Advancing Canada’s research infrastructure
Two major national research facilities affiliated with Queen’s University have been awarded $120 million from the Canada Foundation for Innovation.
Research facilities supported by Queen’s University are receiving more than $120 million through the Canada Foundation for Innovation’s (CFI) Major Science Initiatives (MSI) Fund. SNOLAB and the Canadian Cancer Trials Group (CCTG) are among 19 research infrastructure projects awarded $628 million to support state-of-the-art facilities of national importance and drive innovative research in Canada. Minister of Innovation, Science and Industry, François-Philippe Champagne made the announcement on-site today at SNOLAB, an internationally renowned research facility studying neutrinos and dark matter two kilometres underground.
"Through this investment, we're supporting our world-class research facilities that drive innovation and the researchers who are making important discoveries across the country," says the Hon. François-Philippe Champagne. "We're making sure that Canada is equipped to support the next generation of researchers who will tackle the world's most pressing issues and who will advance our society for all to thrive."
Participating in the event was also Nancy Ross, Vice-Principal (Research) and Arthur McDonald, Emeritus Professor (Physics, Engineering Physics, and Astronomy). Dr. Ross served as emcee for the announcement and highlighted the two Queen’s-affiliated projects. As Director of the Sudbury Neutrino Observatory (which later became SNOLAB), Dr. McDonald was awarded the Nobel Prize in Physics in 2015 for his discovery that neutrinos have mass during a decades-long experiment conducted at SNOLAB. They accompanied the Minister, local Members of Parliament, and the SNOLAB administration on a tour of the world-leading facility.
Going underground to discover who we are and where we came from
SNOLAB is receiving $102 million, this funding announcement’s second largest investment, to support its ultra-clean facility located in the Vale Creighton mine near Sudbury, Ontario. A research consortium bringing together Queen’s University, Carleton University, Laurentian University, University of Alberta, and the Université de Montréal, SNOLAB is at the forefront of unravelling the mysteries of the universe as one of only two laboratories in the world with low radiation backgrounds to support cutting edge measurements. In 2015, Queen’s researcher Arthur McDonald was awarded the Nobel Prize in Physics for changing our fundamental understanding of neutrinos with the decade-spanning Sudbury Neutrino Observatory experiment at SNOLAB. The research facility continues to support ground-breaking astroparticle research with experiments to further knowledge on neutrinos, our galactic building blocks, and dark matter, the obscure particles making up 85 per cent of matter in the universe. The renewed federal funding will ensure SNOLAB is able to attract and host world-leading research and position Canada at the forefront of technological advancements.
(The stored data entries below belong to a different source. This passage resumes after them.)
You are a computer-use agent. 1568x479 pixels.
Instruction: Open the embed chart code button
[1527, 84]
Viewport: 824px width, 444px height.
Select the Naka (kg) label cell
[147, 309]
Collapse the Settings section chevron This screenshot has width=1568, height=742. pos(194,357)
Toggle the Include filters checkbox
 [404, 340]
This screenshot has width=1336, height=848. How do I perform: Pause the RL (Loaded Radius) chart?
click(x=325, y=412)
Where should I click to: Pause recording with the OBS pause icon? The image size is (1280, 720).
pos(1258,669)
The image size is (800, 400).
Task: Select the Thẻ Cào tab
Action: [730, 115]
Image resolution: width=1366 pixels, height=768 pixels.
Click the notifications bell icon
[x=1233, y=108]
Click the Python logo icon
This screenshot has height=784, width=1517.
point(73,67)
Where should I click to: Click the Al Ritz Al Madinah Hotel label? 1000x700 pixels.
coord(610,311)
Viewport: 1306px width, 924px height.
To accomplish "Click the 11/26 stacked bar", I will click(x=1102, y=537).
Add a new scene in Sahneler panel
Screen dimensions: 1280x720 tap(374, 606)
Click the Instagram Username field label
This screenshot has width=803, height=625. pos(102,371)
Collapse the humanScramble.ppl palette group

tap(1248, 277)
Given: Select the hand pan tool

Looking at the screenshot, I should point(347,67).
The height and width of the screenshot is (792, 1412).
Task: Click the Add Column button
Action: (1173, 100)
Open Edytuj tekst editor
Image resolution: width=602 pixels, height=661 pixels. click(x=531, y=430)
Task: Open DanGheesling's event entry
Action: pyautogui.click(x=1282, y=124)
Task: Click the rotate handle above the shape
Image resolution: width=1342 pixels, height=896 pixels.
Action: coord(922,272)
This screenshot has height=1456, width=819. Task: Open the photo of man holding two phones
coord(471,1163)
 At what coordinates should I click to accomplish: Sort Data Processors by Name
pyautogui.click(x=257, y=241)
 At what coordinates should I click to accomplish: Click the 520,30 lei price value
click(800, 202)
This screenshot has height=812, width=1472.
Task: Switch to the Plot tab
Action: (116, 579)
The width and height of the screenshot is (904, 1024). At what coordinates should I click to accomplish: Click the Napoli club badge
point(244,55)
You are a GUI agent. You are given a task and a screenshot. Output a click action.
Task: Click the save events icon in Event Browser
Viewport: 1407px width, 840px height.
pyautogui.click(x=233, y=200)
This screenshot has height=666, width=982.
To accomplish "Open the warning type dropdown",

Enabling practice-changing research and improving survival
The Canadian Cancer Trials Group (CCTG) based at Queen’s will receive close to $20 million to support its research network testing innovations in cancer treatments. CCTG operations and statistic centre is the largest research group at Queen’s, with over 140 faculty and staff, 85 member hospitals and cancer centres across Canada working with a global network of 20,000 investigators and clinical trial staff. Since 1980, CCTG has supported more than 600 cancer trials to test anti-cancer and supportive therapies worldwide, enrolling 100,000 patients from 40 countries. CCTG trials have resulted in better treatments and improved lives of patients in Canada and internationally. The operations and statistical centre is the only Canadian research facility with expertise and infrastructure capable of supporting the entire range of cancer trial proposals aimed at improving the survival and quality of life of cancer patients. Additionally, its patient engagement model has been shared extensively nationally and internationally to change practice and lead trial innovations. The renewed funding will be critical to support CCTG’s advancements in precision medicine, immunotherapy, and symptom control trials, and correlative analyses – ensuring that world class research continues to test innovative cancer treatments with the potential for global impact. The group’s continued efforts will lead to innovative therapies, improved understanding of cancer resistance, and will reduce the burden of cancer treatments for Canadians.
"Thanks to ongoing MSI investments, the Canadian Cancer Trials Group and SNOLAB provide Canadian and international researchers with access to leading-edge infrastructure, helping to advance cancer treatment and care and elucidating the mysteries of the universe," says Nancy Ross, Vice-Principal (Research). "As host and administrative hub, Queen’s plays a key leadership role in ensuring the ongoing success of these major research facilities."